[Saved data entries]
===============
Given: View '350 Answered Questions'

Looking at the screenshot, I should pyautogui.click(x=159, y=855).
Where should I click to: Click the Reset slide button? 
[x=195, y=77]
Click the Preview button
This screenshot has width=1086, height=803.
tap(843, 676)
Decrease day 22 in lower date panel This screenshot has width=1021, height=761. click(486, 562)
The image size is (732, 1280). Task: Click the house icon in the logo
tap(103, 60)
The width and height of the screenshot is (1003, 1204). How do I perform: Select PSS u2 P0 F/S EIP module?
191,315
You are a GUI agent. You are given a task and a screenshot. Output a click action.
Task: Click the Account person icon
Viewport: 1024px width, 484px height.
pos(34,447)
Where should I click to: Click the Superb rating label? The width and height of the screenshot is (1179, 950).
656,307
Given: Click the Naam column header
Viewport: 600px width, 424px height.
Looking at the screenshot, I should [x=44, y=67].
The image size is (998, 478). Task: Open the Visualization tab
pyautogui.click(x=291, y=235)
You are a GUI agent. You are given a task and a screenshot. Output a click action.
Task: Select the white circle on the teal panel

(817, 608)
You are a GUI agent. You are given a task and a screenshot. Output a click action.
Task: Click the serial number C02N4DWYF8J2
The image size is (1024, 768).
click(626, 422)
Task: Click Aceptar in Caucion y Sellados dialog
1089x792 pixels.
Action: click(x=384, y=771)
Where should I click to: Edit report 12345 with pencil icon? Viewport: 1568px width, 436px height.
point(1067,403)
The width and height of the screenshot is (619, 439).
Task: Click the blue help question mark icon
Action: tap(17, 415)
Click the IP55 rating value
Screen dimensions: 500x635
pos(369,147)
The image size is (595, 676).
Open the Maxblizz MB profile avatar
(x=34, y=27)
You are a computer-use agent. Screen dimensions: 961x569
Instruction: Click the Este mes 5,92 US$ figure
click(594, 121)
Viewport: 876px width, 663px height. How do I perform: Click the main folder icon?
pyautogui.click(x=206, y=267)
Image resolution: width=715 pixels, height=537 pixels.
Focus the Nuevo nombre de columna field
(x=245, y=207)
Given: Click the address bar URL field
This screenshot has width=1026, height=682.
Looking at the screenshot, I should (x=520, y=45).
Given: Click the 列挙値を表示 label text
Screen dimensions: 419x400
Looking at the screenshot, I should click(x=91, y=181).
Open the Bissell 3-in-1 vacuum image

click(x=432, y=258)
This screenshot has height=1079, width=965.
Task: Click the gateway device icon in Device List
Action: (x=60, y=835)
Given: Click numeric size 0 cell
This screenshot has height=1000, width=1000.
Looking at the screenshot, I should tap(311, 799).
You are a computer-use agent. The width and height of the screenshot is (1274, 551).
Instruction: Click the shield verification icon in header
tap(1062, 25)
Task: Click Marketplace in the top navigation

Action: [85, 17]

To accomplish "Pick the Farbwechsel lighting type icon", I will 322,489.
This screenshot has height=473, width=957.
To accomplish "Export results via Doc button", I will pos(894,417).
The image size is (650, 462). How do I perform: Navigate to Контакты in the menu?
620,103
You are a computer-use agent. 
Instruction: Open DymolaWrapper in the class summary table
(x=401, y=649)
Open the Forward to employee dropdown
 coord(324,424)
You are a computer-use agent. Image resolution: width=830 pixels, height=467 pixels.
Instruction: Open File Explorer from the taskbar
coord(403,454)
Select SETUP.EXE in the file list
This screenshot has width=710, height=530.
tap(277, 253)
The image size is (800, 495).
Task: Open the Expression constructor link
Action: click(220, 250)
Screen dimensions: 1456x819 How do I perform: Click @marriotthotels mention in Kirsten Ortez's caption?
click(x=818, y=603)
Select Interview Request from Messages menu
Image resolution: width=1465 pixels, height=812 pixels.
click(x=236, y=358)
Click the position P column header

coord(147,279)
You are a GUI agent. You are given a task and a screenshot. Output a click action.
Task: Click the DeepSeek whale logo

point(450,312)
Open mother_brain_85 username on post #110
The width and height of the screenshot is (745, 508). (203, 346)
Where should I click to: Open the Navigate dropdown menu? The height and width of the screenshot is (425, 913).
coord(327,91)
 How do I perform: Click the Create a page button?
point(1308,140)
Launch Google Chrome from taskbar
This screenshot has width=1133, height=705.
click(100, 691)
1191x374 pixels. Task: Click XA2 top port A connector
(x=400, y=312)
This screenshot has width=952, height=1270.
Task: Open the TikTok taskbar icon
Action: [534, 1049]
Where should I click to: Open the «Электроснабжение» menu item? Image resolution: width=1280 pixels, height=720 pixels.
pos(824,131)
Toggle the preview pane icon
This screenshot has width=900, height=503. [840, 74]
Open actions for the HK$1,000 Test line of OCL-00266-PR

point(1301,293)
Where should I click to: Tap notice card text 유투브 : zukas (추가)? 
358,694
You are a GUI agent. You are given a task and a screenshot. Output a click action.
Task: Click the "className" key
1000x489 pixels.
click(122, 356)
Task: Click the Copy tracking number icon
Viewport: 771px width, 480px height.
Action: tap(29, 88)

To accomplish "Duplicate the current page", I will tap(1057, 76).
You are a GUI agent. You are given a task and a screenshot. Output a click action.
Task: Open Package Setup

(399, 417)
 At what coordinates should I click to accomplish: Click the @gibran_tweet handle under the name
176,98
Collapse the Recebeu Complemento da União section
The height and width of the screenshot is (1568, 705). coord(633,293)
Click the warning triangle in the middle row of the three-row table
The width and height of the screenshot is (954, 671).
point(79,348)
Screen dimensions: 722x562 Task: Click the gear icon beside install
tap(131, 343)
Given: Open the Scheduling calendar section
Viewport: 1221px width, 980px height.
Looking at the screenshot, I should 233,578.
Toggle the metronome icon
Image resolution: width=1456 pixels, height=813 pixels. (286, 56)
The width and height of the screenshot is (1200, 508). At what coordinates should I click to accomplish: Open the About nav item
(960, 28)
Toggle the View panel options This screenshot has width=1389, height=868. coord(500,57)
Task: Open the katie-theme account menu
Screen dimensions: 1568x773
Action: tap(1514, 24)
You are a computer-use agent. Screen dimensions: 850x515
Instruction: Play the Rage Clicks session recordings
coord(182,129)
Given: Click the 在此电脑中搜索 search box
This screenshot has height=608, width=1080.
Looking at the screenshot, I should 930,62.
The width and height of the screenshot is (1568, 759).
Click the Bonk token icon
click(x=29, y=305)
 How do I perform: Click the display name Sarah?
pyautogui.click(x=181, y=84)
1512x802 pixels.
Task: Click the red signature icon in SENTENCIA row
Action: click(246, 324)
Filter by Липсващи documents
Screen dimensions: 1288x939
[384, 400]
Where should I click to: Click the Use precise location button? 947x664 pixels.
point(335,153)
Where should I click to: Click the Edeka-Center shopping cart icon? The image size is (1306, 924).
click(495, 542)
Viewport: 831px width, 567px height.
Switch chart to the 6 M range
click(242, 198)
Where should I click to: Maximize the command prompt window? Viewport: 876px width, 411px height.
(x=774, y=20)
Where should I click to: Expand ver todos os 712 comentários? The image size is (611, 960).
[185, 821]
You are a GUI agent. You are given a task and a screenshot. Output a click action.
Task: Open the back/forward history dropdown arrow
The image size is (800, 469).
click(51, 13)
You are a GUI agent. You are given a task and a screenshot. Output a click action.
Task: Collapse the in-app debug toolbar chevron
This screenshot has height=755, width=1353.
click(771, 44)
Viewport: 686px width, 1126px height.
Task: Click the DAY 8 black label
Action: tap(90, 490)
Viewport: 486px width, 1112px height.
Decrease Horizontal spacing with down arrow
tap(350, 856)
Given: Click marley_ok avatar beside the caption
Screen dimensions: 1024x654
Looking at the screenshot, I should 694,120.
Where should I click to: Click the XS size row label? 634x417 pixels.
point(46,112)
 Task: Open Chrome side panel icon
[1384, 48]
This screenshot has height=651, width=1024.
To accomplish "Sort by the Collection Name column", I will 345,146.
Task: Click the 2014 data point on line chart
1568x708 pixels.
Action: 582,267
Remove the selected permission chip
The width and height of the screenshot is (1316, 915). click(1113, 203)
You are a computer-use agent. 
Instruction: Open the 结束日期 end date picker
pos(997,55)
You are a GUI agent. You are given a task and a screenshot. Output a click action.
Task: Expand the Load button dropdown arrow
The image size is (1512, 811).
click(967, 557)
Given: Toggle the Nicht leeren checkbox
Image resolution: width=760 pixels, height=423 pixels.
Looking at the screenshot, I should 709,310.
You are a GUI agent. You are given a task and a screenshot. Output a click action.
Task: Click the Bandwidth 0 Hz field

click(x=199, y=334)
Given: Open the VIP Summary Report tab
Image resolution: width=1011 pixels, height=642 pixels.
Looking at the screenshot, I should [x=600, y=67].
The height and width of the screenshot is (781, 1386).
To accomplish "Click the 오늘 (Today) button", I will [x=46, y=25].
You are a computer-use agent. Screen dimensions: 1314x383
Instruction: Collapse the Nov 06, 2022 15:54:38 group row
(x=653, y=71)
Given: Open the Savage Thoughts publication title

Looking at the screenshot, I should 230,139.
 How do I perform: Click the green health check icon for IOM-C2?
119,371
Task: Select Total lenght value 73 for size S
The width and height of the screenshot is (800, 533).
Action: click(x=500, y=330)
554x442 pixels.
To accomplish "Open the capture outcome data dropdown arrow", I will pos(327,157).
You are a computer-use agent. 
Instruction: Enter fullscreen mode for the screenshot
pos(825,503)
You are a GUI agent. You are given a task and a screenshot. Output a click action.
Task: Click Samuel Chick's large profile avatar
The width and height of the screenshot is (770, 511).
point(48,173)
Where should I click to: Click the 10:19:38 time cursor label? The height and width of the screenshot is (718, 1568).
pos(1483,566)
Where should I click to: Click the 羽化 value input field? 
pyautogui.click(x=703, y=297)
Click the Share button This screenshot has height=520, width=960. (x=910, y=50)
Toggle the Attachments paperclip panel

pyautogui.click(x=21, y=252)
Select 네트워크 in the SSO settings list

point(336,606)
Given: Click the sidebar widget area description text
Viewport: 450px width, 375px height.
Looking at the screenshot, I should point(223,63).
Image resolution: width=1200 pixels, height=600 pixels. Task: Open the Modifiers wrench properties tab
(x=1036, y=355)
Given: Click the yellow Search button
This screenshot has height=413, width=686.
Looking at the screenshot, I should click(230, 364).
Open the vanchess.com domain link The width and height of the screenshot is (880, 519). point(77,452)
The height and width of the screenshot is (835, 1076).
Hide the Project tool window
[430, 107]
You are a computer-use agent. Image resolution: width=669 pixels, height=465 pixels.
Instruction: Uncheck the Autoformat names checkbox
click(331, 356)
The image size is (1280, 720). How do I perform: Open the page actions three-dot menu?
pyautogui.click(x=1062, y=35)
===============
## What to produce
Check each line above for the word "will" and copy every line that has it.

## Result
To accomplish "Pick the Farbwechsel lighting type icon", I will 322,489.
To accomplish "Export results via Doc button", I will pos(894,417).
To accomplish "Duplicate the current page", I will tap(1057, 76).
To accomplish "Sort by the Collection Name column", I will 345,146.
To accomplish "Click the 오늘 (Today) button", I will [x=46, y=25].
To accomplish "Open the capture outcome data dropdown arrow", I will pos(327,157).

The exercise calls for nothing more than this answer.